Saturday, October 1, 2011

New month... new rant... sort of!

It has been a while. Once my kids got back to school and the family was back to the same old routine, it seemed as there were not enough hours in the day for me to accomplish what I had set up in my agenda which was quite a lot. With the re-opening of the schools, it is not just the school, for me it's also the CCD (religious education) in my parrish, Girl Scouting and its first fundraising of the year, my regular monthly meetings at the Sons of Italy Lodge and all the other little episodic volunteer events that I do.
One might ask, if it is so much why do I do it? Why spreading myself too thin? True, it is a very legitimate question that I ask myself at times... Well, truthfully, giving my time and doing things, although I should limit myself at times, makes me very happy and gives me so much reward, the mental and psycological reward. It helps me to continue to grow emotionally and to keep on learning about culture, diversity, religion, tolerance, endurance, perseverance. It has been teaching how to learn more about myself...

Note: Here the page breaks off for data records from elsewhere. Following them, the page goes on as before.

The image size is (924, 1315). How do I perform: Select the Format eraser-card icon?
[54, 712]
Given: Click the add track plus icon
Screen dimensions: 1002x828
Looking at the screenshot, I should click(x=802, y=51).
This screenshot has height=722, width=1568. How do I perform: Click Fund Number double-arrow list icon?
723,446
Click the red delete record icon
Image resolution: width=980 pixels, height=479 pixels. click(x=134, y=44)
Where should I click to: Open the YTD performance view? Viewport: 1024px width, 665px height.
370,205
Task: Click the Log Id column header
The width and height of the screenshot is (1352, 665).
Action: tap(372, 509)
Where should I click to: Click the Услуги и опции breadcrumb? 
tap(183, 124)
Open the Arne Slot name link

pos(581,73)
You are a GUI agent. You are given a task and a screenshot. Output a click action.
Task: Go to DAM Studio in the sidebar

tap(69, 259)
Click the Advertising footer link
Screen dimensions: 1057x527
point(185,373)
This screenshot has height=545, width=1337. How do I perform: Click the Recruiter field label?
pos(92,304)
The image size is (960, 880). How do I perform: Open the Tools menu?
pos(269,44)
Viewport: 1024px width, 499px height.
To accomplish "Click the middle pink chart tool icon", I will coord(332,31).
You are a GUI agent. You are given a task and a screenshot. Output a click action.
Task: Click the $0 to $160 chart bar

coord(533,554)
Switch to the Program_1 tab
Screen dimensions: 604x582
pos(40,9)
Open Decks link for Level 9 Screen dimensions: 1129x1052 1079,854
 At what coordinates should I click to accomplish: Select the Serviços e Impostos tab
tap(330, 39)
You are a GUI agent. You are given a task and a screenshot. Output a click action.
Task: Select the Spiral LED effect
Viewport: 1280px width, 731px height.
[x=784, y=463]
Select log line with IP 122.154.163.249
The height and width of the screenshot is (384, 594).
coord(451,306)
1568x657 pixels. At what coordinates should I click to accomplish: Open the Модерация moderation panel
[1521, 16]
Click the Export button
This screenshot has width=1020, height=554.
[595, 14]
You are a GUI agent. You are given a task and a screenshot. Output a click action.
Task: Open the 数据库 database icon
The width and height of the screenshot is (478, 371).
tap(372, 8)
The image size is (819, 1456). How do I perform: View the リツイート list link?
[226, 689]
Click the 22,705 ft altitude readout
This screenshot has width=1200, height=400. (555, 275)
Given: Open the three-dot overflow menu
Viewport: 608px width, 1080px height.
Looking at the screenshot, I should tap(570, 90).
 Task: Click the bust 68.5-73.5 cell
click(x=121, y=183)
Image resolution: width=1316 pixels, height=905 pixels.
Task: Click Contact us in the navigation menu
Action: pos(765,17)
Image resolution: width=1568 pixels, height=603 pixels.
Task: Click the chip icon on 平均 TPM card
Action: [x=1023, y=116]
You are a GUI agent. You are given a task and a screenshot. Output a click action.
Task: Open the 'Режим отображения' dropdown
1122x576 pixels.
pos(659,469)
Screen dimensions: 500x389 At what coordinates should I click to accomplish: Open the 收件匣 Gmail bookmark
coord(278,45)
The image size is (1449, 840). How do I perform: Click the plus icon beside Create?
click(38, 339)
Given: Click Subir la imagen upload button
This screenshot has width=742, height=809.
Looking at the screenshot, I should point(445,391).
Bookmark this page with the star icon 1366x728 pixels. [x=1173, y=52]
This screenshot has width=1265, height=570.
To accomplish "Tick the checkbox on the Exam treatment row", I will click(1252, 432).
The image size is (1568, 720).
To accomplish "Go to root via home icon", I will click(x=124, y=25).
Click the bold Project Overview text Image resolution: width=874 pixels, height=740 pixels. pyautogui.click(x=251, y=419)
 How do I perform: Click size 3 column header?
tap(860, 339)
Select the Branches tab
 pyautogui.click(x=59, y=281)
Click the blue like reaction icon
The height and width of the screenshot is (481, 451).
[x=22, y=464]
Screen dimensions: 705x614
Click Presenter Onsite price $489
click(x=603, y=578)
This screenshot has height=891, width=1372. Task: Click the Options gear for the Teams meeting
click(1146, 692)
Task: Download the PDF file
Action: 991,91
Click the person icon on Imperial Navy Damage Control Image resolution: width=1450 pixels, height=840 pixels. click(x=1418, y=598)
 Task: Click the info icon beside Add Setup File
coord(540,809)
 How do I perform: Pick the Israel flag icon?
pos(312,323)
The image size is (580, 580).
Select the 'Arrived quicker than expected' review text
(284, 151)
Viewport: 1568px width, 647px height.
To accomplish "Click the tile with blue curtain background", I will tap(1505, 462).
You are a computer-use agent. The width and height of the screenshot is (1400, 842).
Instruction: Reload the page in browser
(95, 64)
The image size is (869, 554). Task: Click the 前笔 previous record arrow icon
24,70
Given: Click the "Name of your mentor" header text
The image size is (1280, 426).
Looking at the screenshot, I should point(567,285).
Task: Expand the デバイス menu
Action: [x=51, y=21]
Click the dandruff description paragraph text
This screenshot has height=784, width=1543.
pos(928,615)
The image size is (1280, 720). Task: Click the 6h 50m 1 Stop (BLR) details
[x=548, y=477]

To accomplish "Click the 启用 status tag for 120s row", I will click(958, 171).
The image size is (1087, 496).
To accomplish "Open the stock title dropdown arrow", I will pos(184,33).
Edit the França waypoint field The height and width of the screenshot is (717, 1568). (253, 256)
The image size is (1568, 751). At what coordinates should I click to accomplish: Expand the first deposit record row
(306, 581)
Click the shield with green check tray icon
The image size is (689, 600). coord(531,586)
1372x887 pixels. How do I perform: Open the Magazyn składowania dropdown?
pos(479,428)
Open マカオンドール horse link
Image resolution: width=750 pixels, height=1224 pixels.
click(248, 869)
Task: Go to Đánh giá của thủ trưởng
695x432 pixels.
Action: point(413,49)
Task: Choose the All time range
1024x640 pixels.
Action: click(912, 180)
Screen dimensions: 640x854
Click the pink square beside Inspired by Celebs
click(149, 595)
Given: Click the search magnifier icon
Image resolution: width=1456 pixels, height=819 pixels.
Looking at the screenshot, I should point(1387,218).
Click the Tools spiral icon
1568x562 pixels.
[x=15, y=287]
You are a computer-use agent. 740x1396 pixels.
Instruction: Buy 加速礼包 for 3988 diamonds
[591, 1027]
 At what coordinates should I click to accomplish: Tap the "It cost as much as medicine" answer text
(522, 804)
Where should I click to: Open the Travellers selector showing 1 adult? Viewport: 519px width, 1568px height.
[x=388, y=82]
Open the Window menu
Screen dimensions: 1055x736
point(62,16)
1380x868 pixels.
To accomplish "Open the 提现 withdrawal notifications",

When I used to work as a baker, I loved my job, I used to think how lucky I was to be doing something I enjoyed and getting paid for it. Eleven years ago, when I had to retire due to severe back problems and I was declared disabled by the state, I fell into a deep depression stage. The first few months, I was in so much pain that I could leave my bed only for visits to the bathroom, looking at the bedroom walls constantly did not help; I tried to cut the monotony watching some tv, reading books, doing some needle craft such as plastic canvas and I even joined some chatrooms on the internet... I guess I would raise the bar constantly, so after a while even a new thing was not new and exciting anymore, most of all it was not fulfilling and "rewarding". I am so proud of myself for having raised my limitation bar higher each time I reached the level, by doing so I was able to improve my health. I feel stronger spiritually and somewhat physically. Sadly I will never be able to go back to work, however I can live a life beneficial to me and to the people in my community because of the volunteer work I do (as long as I do not over do it). I suffer of terrible migraines, they are associated to my back problems and to the weather as well, when that happens, I have to think of it as a "Temporarily Out of Order" kind of thing, it is not the end of the world, things are going to get better and I will too, and I do, it always happens that way, it just has to take its course. So, I am starting the month of October not in the best way, and I am not able to follow the agenda I had set-up for myself... just temporarily out of order!